# [Task brief]
Restate exactly, and only, the lines from the one with "At what coordinates" through the end of the data, with both of those end lines kept. Drop any pictures.

# [Stored data entries]
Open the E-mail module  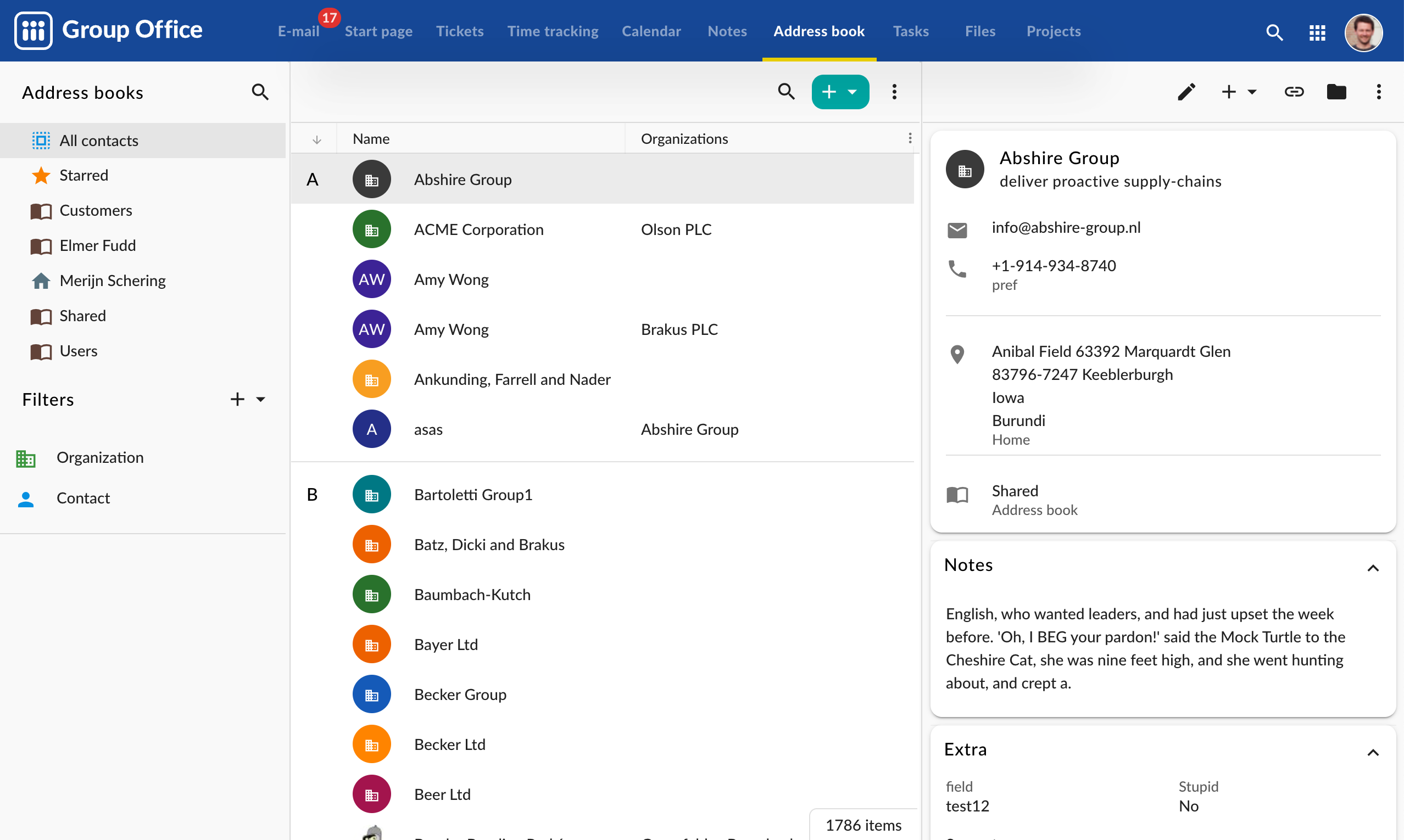pyautogui.click(x=298, y=31)
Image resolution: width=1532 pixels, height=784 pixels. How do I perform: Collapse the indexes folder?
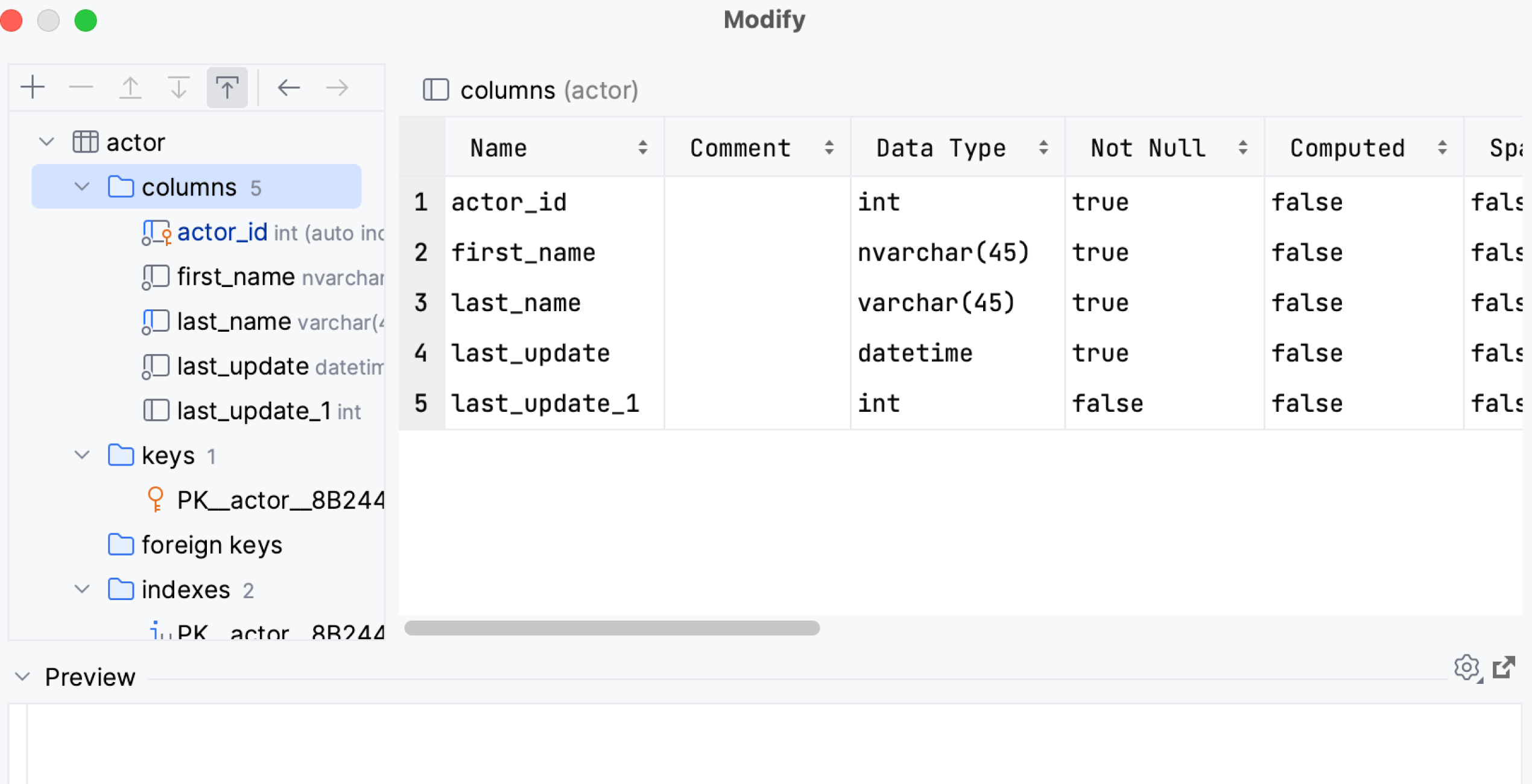[82, 589]
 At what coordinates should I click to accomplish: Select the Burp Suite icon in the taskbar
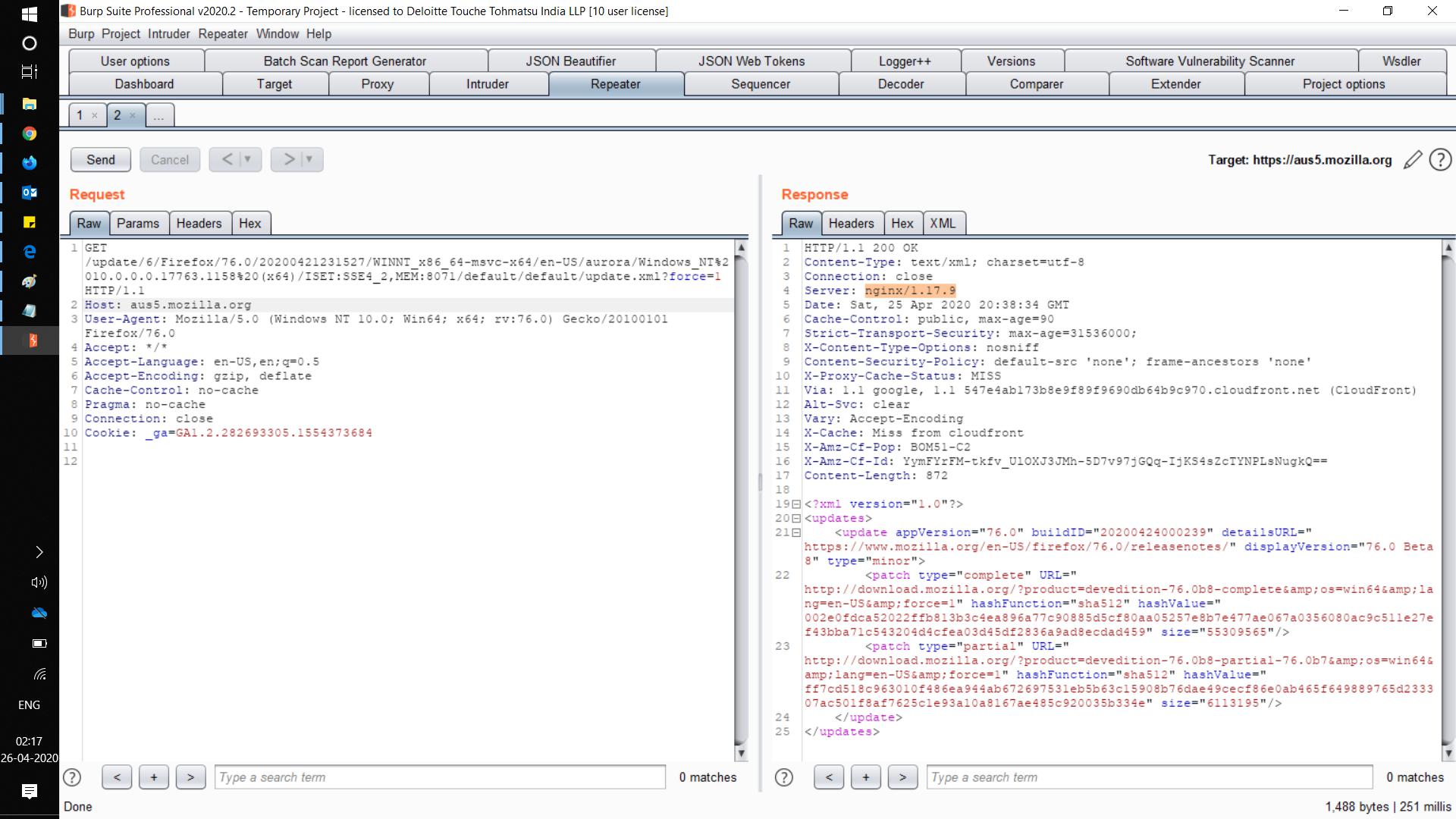pyautogui.click(x=29, y=341)
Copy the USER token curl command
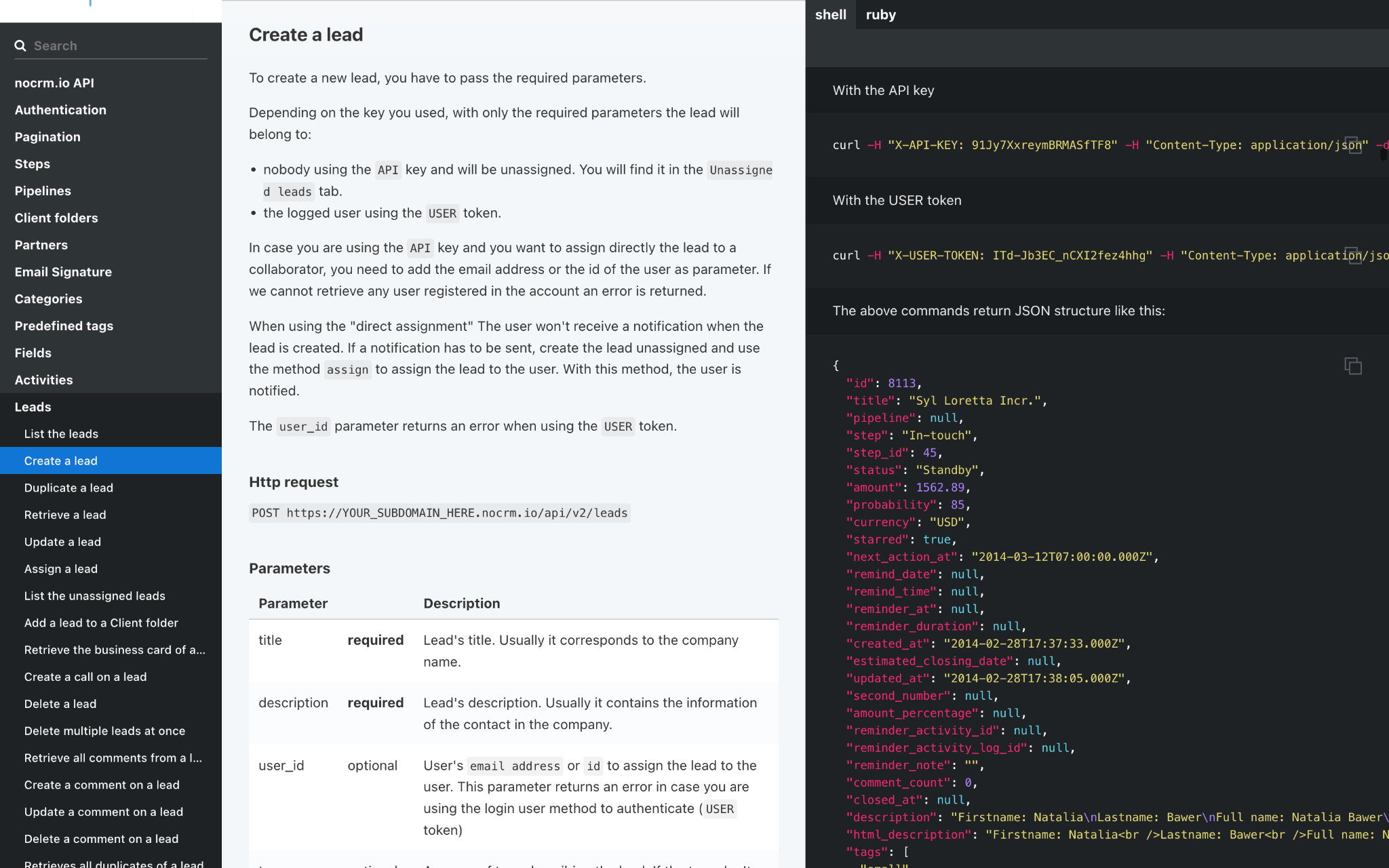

# [Response area]
 At what coordinates should I click to accomplish: Select the Burp Suite icon in the taskbar
pyautogui.click(x=29, y=341)
Copy the USER token curl command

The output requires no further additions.